Photoredox-Catalyzed Stereoselective Synthesis of C-Nucleoside Analogues from Glycosyl Bromides and Heteroarenes

C-nucleosides, analogues of nucleosides by replacing a C–N glycosidic bond with a C–C bond, are potential anticancer or antiviral agents. Synthesis of C-nucleoside analogues enabled by photoredox-catalyzed radical coupling of glycosyl bromides with nonfunctionalized heteroarenes has been described. This strategy features readily available starting materials, mild conditions, good functional group tolerance, and site- and stereoselectivities (α-configuration).

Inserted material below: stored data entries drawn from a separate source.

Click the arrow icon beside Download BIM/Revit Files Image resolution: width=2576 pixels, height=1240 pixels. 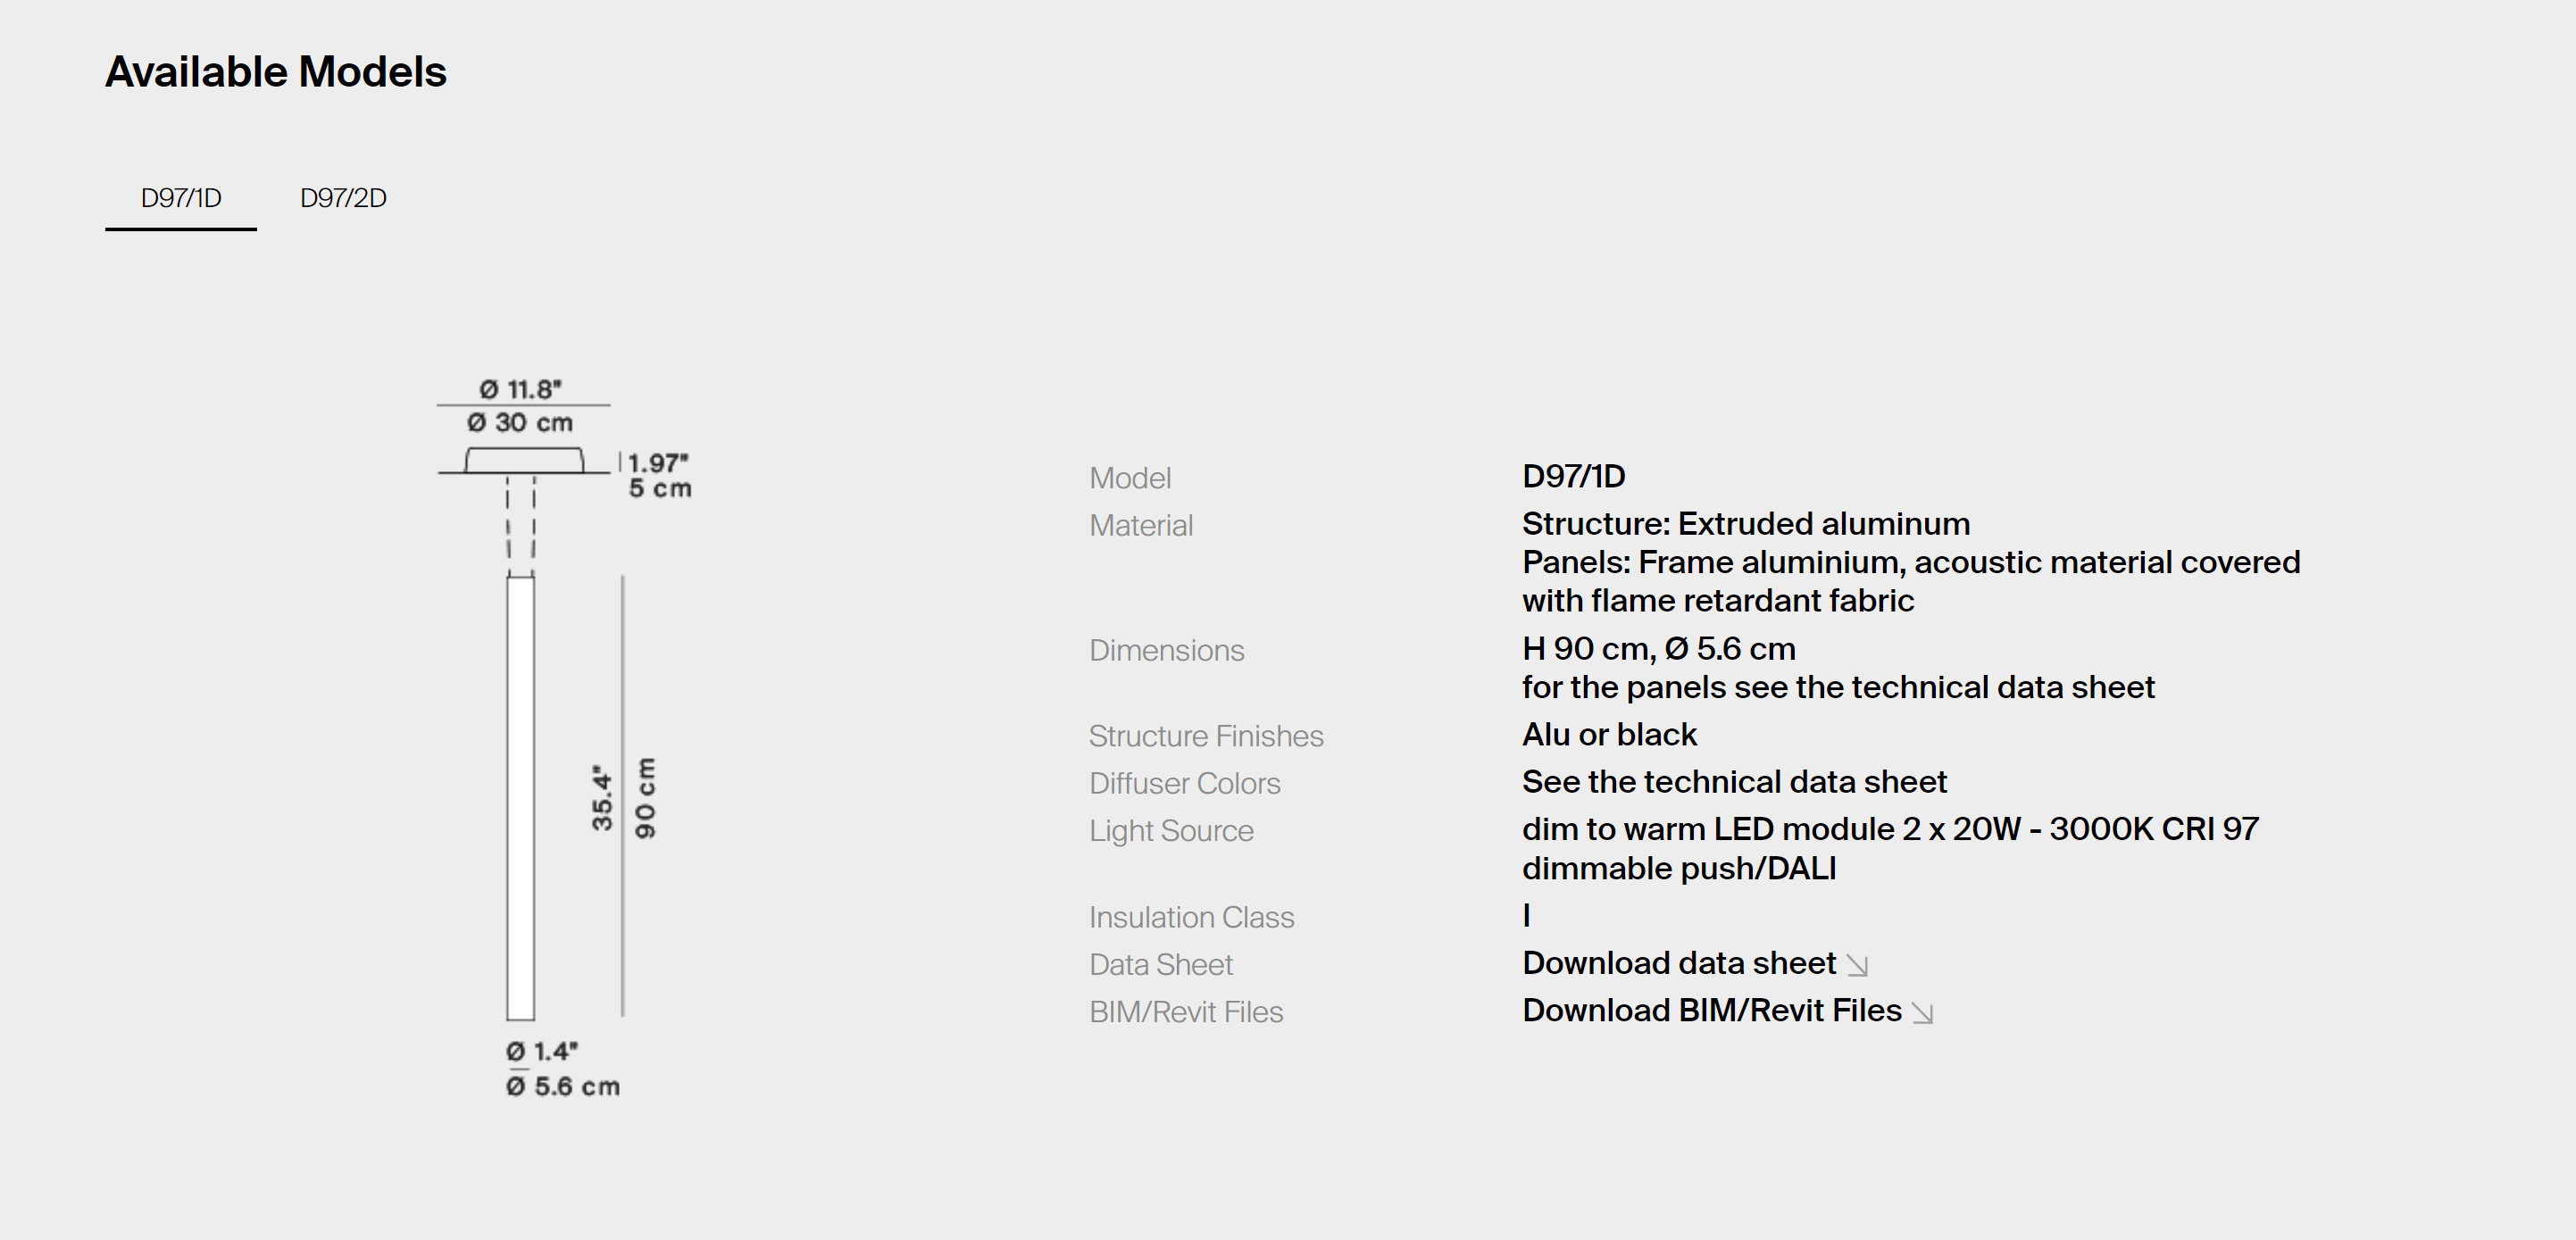pos(1922,1013)
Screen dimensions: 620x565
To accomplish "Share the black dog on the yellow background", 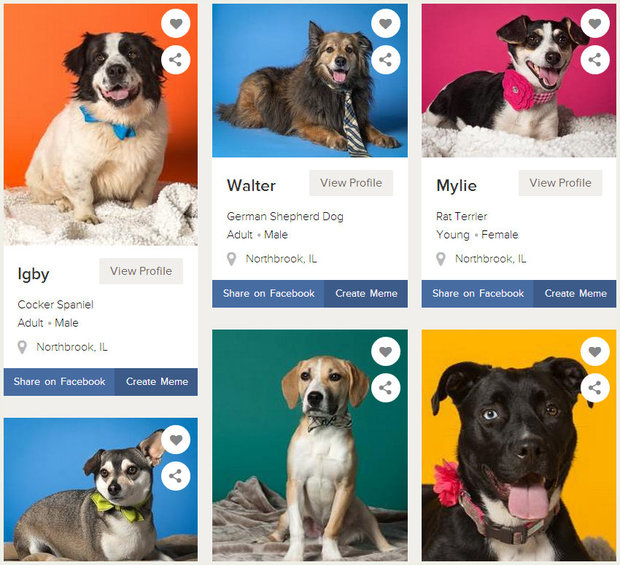I will tap(595, 388).
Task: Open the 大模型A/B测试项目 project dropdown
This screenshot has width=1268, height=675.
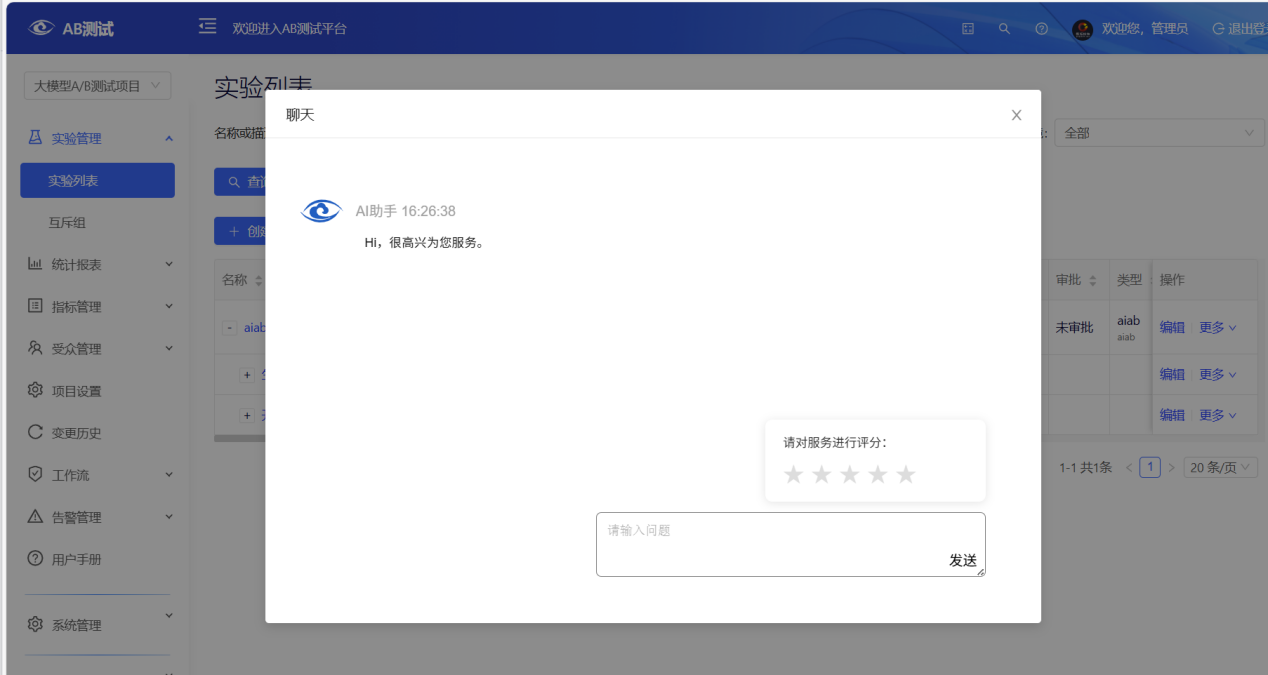Action: pyautogui.click(x=97, y=85)
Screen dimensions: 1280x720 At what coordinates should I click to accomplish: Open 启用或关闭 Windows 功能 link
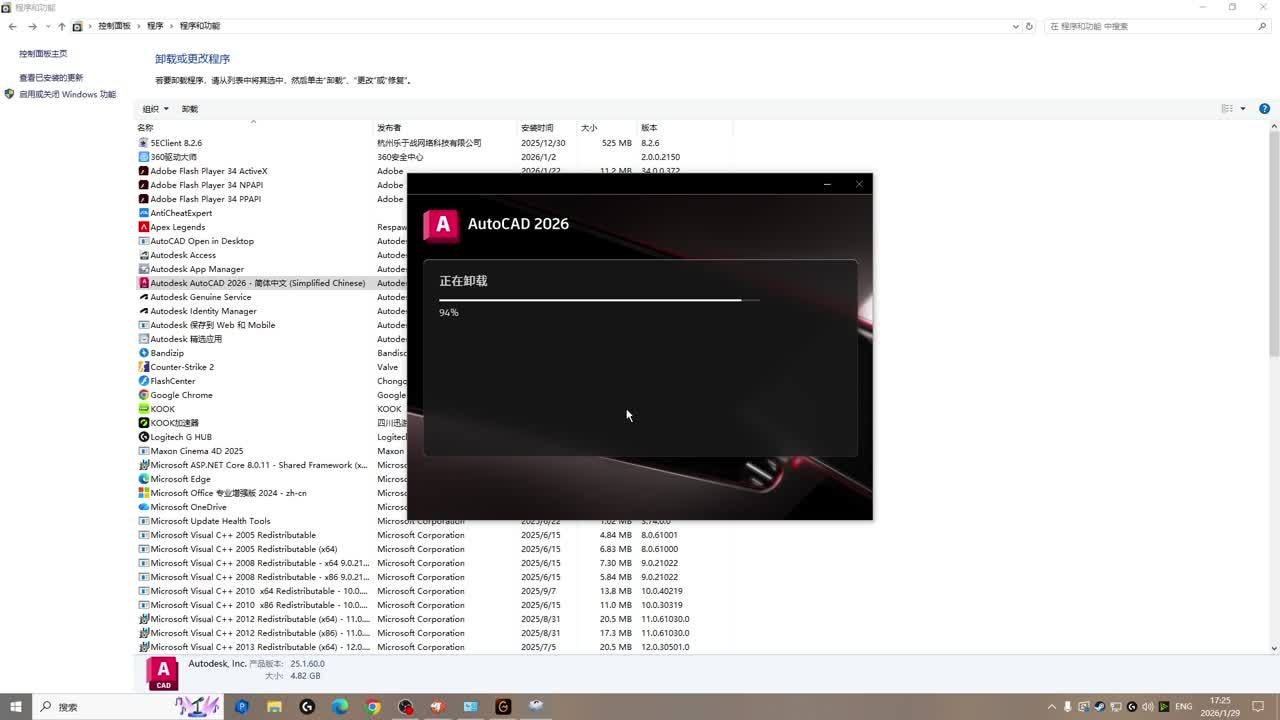tap(67, 95)
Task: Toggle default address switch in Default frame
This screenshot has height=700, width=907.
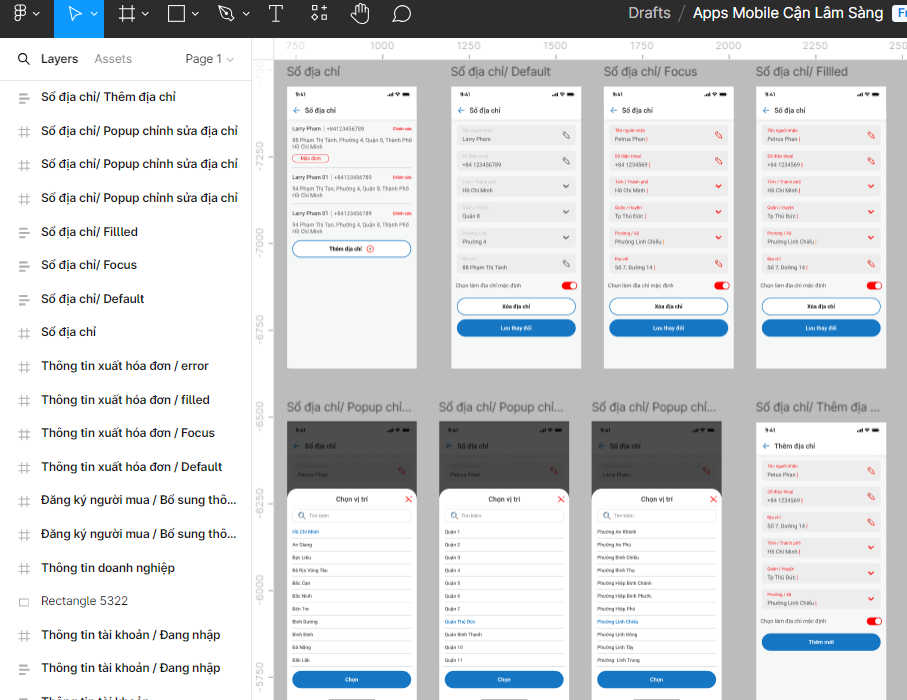Action: (x=569, y=286)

A variety of monosaccharides (d-lyxose, d-ribose, l-arabinose, d-glucose, d-mannose, d-glucuronide, and d-fucose), disaccharides (lactose, melibiose, and maltose), and polysaccharide (maltriose) can couple with a series of nonfunctionalized heteroarenes, such as purine, benzothiazole, thiazolopyridine, benzoxazole, benzimidazole, imidazopyridine, and phenanthridine. Biologically important molecules, such as theophylline, famciclovir, ribufuranoside, and adenine, can be glycosylated directly through a C–C bond using this method. Site- and stereoselectivities can be rationalized and predicted by density functional theory (DFT) calculations.